The data below should be restated word for word, pictures omitted.

- - -

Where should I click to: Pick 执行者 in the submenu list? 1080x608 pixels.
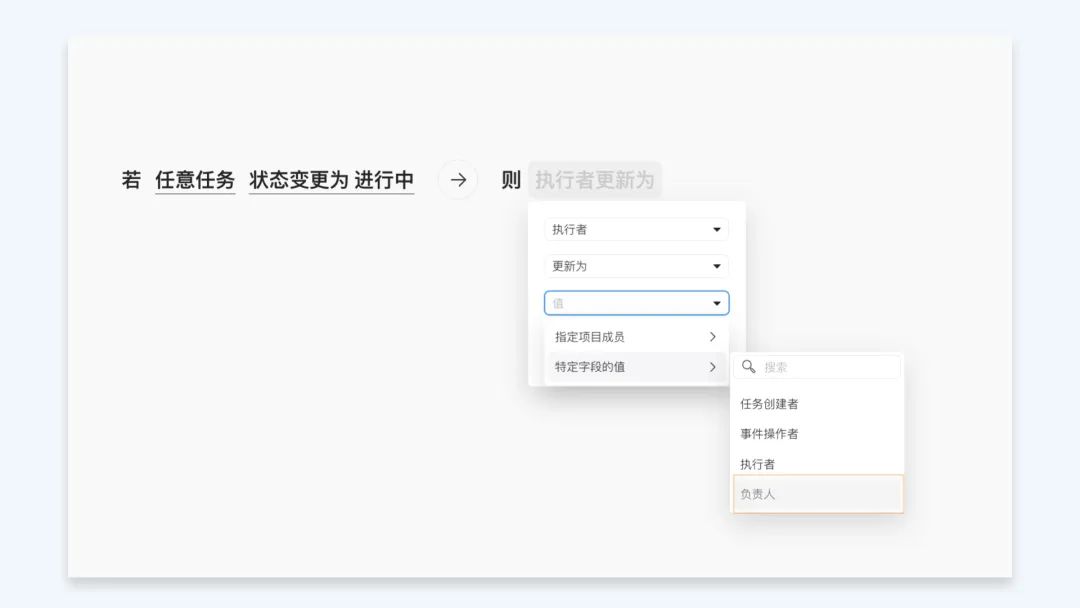pos(757,464)
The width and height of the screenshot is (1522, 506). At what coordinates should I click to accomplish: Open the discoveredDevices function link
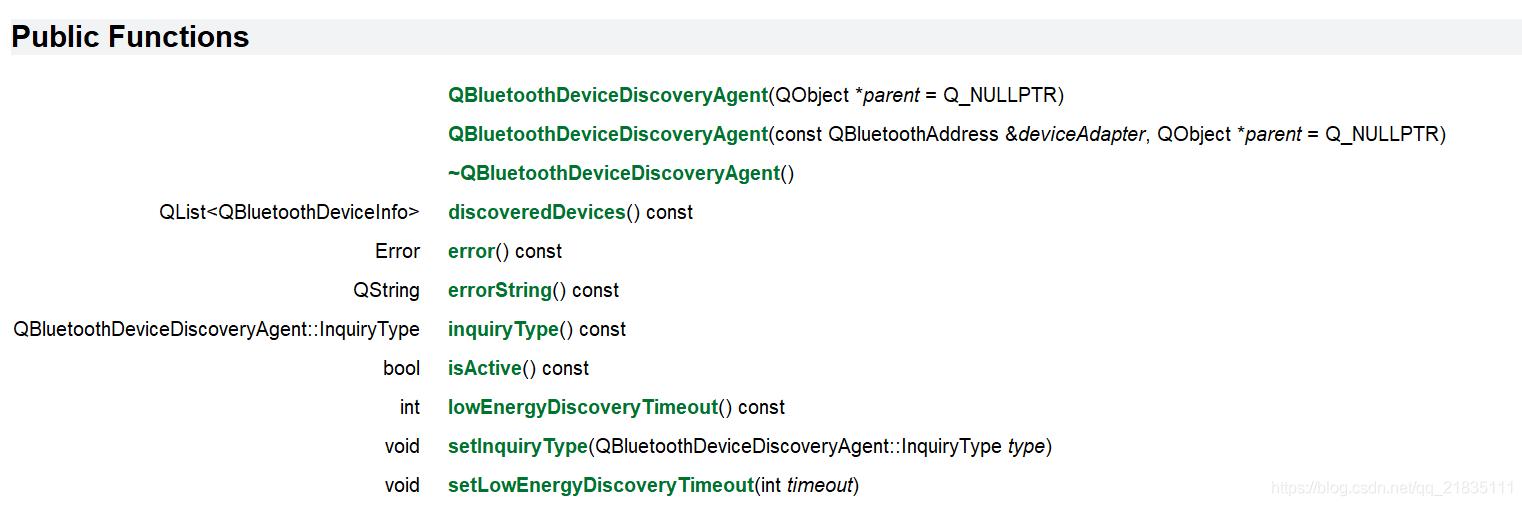pos(536,212)
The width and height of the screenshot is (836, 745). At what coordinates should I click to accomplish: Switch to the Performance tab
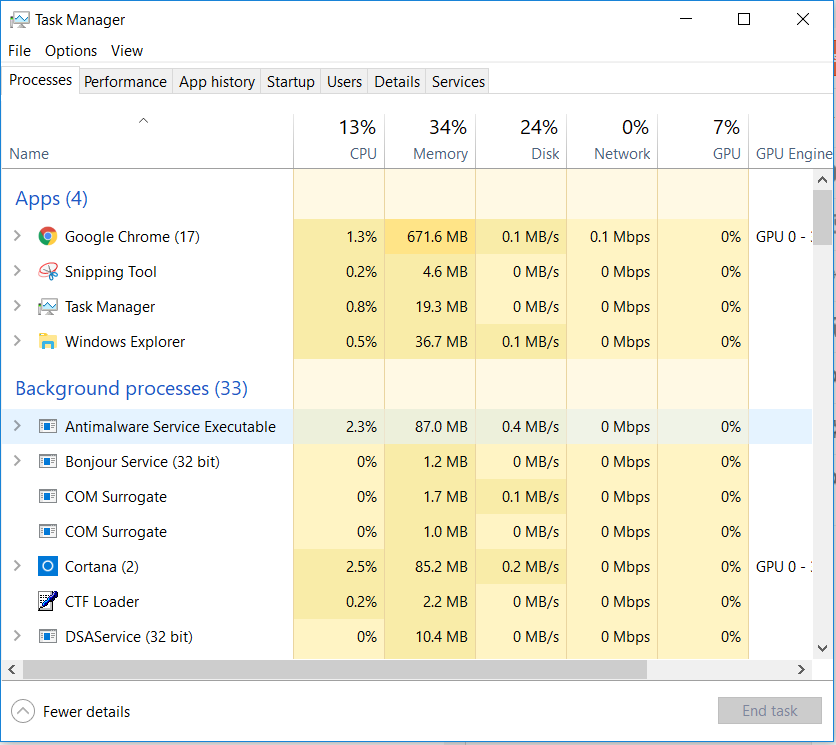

- - -

**EXERCISE ANSWER:**
Where should I click to: Pick 执行者 in the submenu list? 1080x608 pixels.
pos(757,464)
The width and height of the screenshot is (1522, 506). At what coordinates should I click to accomplish: Open the discoveredDevices function link
pos(536,212)
The width and height of the screenshot is (836, 745). At what coordinates should I click to accomplish: Switch to the Performance tab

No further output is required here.